31 / 08 / 2022

Les bienfaits de la marche : à la découverte de la meilleure façon de marcher

La marche, ce naturel qui nous habite depuis notre naissance, « est le meilleur remède pour l’Homme », disait déjà il y a plus de 2000 ans le grand Hippocrate. Le meilleur remède pour la pleine santé, et contre les maux du corps, mais aussi ceux de l’âme. Je vous propose de partir aujourd’hui à la découverte de la (guider vos pas dans la) meilleure façon de marcher pour en tirer le maximum de bénéfices santé, sous toutes ses formes tant physique que mentale. Car, outre garder le corps sain et l’esprit vif, la marche peut aussi soigner et guérir. Une bouffée d’oxygène d’autant plus salutaire dans ce contexte de rentrée, de retour au travail souvent à reculons, et de sinistrose…


En préambule…

Vous avez certainement tous en tête les recommandations de l’OMS selon lesquelles il faut faire 10 000 pas par jour pour garder la forme. Un repère quelque peu bousculé il y a un an, en 2021, avec la publication d’une étude américaine selon laquelle 7 000 pas par jour seraient tout aussi efficaces (auraient la même efficacité). En distance, cela représente - considérant généralement qu’un pas fait 0,75 cm -, un peu plus de 5 kilomètres (5,25 précisément). Soit une bonne heure de marche à un rythme normal ou 40 minutes en marche rapide1.

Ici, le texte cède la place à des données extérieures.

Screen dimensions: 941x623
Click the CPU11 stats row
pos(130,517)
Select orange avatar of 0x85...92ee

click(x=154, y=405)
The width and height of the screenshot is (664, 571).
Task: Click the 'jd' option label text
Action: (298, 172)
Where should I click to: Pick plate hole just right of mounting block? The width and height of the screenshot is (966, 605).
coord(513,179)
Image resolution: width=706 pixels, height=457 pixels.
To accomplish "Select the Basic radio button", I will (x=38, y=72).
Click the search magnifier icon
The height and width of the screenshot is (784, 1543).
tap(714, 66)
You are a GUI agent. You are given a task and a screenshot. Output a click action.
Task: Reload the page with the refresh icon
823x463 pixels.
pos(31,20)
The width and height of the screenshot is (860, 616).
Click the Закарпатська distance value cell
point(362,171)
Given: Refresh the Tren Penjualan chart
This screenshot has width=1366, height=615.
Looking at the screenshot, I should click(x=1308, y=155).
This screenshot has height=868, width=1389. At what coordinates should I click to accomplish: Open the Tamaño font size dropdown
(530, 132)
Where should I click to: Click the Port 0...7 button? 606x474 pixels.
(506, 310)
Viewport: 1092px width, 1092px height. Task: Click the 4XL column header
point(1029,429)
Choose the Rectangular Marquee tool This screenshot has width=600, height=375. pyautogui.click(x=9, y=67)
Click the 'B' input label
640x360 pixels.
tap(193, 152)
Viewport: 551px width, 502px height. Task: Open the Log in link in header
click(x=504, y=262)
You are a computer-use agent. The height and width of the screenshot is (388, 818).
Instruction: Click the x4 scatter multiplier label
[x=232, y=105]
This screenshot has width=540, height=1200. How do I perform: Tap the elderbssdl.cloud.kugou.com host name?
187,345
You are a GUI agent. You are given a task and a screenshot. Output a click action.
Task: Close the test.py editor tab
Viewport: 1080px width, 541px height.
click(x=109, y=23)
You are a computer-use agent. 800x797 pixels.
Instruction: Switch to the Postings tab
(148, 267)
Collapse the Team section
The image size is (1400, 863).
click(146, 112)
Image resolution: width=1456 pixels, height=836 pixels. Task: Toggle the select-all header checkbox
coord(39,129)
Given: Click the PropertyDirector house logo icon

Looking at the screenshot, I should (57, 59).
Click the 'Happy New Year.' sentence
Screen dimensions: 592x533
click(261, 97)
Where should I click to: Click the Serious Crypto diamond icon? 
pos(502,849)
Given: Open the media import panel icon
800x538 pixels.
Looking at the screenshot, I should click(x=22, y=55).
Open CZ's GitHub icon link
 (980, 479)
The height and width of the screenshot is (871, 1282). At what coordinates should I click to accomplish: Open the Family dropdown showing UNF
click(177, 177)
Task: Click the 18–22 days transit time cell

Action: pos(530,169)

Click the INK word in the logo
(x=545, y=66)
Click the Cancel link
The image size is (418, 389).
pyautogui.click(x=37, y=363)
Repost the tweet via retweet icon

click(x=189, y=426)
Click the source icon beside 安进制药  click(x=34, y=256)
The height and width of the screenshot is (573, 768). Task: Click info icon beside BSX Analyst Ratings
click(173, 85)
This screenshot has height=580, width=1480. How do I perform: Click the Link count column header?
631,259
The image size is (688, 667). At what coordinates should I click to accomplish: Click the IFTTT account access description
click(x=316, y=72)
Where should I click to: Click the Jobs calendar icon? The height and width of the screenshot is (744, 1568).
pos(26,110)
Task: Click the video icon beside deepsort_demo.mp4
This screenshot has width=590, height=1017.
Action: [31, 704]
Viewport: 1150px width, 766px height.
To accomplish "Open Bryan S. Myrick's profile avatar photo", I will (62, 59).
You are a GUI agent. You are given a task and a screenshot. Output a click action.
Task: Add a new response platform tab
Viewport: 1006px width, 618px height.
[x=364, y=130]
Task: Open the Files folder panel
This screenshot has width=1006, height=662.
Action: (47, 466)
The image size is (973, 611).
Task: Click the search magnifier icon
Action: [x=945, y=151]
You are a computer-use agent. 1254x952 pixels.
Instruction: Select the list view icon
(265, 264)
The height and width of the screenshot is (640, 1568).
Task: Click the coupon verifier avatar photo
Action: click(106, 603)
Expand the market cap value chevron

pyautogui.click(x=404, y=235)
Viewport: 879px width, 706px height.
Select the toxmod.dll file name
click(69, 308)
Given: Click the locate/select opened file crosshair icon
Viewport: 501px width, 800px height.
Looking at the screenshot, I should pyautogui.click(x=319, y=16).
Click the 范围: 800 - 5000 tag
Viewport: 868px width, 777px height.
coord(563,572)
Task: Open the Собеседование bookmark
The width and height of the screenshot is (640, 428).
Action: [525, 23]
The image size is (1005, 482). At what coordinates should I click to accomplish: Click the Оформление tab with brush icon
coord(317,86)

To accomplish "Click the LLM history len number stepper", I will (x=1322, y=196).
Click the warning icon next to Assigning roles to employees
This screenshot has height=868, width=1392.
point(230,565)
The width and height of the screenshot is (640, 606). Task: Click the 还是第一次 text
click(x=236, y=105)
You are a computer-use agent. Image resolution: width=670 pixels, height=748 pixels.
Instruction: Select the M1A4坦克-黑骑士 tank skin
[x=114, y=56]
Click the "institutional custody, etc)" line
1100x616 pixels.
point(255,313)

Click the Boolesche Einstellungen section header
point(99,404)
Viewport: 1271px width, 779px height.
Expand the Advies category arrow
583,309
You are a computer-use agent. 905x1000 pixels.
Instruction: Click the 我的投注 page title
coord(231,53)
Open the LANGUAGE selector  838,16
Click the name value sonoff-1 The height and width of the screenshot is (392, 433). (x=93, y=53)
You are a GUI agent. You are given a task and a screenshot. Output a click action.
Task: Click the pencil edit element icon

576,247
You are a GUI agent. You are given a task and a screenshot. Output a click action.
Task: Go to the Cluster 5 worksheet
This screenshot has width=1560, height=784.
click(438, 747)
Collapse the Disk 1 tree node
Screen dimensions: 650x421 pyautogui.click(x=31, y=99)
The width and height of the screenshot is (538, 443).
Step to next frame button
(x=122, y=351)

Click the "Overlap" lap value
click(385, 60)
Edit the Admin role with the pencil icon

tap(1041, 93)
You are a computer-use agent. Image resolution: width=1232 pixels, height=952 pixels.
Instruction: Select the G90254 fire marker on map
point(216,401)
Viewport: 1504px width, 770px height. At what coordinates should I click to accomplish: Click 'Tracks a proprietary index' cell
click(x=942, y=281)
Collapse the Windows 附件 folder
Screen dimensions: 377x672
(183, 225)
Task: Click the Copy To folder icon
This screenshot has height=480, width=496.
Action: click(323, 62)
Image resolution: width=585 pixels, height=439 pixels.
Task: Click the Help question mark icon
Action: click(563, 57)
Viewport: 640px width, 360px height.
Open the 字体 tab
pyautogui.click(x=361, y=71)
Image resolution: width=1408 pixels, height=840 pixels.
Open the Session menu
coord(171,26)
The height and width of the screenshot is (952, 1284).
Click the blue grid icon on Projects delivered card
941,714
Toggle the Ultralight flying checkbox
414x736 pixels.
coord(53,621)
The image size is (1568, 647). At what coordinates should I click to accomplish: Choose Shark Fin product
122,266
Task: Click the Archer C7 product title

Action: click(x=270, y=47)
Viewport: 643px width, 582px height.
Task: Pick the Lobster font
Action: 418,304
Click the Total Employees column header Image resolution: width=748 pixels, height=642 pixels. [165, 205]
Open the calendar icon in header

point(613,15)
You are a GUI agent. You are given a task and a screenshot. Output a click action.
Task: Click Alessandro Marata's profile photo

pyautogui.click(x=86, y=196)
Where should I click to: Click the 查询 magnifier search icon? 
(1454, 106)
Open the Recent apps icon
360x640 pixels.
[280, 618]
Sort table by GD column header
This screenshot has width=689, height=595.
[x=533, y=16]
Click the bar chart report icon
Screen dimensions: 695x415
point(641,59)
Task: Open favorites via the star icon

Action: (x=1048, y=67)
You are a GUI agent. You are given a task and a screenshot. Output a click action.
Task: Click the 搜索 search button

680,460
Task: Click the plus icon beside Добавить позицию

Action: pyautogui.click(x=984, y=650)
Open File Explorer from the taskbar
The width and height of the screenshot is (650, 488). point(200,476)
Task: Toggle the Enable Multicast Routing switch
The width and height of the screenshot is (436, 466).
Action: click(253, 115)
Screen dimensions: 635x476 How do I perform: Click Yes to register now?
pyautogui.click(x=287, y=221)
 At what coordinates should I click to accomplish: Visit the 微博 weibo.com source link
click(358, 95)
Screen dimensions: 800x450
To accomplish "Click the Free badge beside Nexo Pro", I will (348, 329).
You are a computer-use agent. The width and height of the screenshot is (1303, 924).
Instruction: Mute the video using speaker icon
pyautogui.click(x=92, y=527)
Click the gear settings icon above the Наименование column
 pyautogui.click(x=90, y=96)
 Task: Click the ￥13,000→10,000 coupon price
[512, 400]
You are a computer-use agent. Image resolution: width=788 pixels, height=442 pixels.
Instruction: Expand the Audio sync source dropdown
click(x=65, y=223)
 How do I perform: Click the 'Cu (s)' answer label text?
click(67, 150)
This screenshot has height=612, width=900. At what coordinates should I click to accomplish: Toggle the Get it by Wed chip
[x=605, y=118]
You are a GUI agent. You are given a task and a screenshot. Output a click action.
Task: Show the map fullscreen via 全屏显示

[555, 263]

Que la bonne quantité de pas quotidiens soit de 10 000 ou 7 000, l’homme moderne en est très loin. Il n’en atteint même pas la moitié. En France, par exemple, les adultes tournent autour de 3 000 pas par jour en moyenne.

C’est très peu, et bien trop peu au regard de notre très lointain passé où, chasseurs-cueilleurs, nous parcourions en moyenne entre 16 et 20 kilomètres par jour. L’homme d’aujourd’hui n’a certes pas à arpenter le monde ou à courir pour assurer sa survie alimentaire : tout est à portée de ses mains, il passe huit heures assis (au bureau) le jour en plus d’être allongé la nuit. Certes des millions d’années séparent ces deux records, mais quand même il est un fait que nous ne marchons pas assez.

Marcher, phénomène instinctif s’il en est, est pourtant ce que nous faisons depuis notre plus tendre enfance. Une fois les deux pieds posés sur terre, en quête d’équilibre et curieux de tout, nous faisions pas moins de 14 000 pas par jour ! C’est toujours le marathon quotidien d’un bambin aujourd’hui. Où sont passés nos milliers de pas à la découverte du monde ?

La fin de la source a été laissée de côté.